[[ SUPPLIED ENTRIES, beginning ]]

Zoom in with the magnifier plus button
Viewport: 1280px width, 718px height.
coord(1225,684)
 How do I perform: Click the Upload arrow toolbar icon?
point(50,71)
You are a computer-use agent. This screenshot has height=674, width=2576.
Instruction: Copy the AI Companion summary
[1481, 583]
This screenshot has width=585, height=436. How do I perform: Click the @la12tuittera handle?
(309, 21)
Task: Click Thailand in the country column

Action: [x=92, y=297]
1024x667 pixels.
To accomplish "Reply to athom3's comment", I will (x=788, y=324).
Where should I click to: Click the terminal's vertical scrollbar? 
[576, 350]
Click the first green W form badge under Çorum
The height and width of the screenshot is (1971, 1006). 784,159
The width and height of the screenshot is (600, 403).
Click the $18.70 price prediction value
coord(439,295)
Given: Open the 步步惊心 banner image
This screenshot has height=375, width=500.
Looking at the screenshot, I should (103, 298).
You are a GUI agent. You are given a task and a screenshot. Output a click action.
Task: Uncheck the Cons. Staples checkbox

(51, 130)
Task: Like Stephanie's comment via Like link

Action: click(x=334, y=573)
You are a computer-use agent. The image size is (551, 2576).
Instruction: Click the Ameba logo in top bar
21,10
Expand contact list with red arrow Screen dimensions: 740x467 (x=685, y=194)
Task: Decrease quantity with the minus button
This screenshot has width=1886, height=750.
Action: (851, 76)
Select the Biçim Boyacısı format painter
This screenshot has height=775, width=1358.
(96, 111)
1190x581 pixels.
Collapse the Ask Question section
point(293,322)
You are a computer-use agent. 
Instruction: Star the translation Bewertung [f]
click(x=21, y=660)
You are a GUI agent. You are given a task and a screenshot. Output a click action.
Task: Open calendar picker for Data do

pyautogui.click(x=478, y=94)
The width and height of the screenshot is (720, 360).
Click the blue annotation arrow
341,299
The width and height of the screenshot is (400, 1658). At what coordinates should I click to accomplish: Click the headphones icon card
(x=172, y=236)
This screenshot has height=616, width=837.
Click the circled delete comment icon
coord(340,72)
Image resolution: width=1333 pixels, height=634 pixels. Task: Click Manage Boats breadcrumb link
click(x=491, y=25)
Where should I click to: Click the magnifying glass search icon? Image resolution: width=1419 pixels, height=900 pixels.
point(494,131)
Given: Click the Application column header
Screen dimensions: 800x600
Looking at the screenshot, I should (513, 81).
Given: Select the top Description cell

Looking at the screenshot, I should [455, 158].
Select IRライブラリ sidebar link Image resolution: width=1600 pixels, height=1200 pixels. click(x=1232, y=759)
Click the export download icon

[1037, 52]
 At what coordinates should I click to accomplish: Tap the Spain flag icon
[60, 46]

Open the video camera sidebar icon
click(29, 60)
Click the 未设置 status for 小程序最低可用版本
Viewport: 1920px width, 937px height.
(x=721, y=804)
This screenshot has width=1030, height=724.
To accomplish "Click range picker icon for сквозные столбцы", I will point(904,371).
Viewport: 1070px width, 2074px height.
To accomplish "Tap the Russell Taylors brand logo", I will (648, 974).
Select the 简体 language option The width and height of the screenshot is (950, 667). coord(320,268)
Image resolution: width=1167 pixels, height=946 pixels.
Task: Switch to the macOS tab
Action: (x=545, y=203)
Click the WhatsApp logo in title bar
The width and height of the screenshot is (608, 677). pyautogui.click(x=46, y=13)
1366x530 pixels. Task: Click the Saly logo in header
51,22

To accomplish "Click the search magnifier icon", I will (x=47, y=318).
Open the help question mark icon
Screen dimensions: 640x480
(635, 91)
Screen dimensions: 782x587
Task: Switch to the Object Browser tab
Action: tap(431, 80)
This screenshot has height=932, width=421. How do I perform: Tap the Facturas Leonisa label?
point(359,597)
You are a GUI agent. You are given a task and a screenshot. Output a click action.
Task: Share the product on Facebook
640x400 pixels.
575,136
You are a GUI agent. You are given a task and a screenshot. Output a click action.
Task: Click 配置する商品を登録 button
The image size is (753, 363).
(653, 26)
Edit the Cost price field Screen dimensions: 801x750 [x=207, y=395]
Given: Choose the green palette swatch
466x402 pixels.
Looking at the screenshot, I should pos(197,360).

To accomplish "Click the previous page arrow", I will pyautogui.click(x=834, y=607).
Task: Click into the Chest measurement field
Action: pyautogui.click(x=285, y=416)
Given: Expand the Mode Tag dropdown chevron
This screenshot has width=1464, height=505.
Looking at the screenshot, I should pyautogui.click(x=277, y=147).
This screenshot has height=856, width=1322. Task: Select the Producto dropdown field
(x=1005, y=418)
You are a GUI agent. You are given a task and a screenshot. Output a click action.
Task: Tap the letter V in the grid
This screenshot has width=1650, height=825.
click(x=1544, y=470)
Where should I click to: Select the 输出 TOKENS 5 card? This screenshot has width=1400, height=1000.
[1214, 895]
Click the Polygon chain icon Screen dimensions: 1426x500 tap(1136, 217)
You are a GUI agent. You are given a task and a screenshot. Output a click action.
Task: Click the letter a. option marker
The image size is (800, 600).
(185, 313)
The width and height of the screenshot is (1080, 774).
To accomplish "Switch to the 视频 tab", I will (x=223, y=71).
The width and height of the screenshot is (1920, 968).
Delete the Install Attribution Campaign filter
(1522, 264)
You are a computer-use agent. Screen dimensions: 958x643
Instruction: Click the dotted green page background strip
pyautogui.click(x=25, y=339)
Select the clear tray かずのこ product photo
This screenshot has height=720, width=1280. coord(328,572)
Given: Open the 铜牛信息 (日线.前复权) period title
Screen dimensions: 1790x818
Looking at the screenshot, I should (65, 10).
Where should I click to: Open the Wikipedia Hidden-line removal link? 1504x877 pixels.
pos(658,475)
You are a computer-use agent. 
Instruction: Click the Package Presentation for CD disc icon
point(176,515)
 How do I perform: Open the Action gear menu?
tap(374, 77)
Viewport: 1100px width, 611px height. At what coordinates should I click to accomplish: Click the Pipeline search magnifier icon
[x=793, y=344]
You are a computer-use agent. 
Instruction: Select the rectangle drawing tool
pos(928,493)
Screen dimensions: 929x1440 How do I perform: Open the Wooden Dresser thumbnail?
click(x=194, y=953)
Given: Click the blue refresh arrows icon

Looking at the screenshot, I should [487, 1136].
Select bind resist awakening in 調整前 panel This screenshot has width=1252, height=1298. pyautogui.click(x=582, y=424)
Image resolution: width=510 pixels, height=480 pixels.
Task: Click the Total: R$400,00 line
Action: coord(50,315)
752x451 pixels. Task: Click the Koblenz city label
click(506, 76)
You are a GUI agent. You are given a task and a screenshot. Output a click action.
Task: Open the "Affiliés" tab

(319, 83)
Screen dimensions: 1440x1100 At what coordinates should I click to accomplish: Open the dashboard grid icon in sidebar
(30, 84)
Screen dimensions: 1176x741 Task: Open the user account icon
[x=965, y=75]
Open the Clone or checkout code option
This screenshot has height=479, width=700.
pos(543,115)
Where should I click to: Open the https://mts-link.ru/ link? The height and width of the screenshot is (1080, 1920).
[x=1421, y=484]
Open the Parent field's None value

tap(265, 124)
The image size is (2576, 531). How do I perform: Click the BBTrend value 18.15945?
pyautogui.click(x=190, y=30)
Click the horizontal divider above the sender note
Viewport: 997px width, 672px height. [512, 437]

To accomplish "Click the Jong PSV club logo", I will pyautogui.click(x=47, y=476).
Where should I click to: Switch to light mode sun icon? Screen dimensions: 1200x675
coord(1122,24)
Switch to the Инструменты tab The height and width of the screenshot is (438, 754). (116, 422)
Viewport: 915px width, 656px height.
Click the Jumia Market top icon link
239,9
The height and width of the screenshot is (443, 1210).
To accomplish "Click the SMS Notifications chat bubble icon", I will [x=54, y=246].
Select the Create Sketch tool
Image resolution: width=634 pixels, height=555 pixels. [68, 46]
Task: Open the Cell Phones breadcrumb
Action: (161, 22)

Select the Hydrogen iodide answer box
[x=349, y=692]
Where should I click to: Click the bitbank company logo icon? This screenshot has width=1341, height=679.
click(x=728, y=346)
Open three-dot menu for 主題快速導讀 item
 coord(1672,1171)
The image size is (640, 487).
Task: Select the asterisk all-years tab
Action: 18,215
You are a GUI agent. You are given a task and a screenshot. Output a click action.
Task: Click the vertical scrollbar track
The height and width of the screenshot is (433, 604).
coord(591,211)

[[ SUPPLIED ENTRIES, end ]]

EXERCISE PROMPT: Begin at the top of the listing above and set down each line exactly. Stop after the line that contains "Given: Open the 步步惊心 banner image".

COMPLETED TASK:
Zoom in with the magnifier plus button
Viewport: 1280px width, 718px height.
coord(1225,684)
 How do I perform: Click the Upload arrow toolbar icon?
point(50,71)
You are a computer-use agent. This screenshot has height=674, width=2576.
Instruction: Copy the AI Companion summary
[1481, 583]
This screenshot has width=585, height=436. How do I perform: Click the @la12tuittera handle?
(309, 21)
Task: Click Thailand in the country column

Action: [x=92, y=297]
1024x667 pixels.
To accomplish "Reply to athom3's comment", I will (x=788, y=324).
Where should I click to: Click the terminal's vertical scrollbar? 
[576, 350]
Click the first green W form badge under Çorum
The height and width of the screenshot is (1971, 1006). 784,159
The width and height of the screenshot is (600, 403).
Click the $18.70 price prediction value
coord(439,295)
Given: Open the 步步惊心 banner image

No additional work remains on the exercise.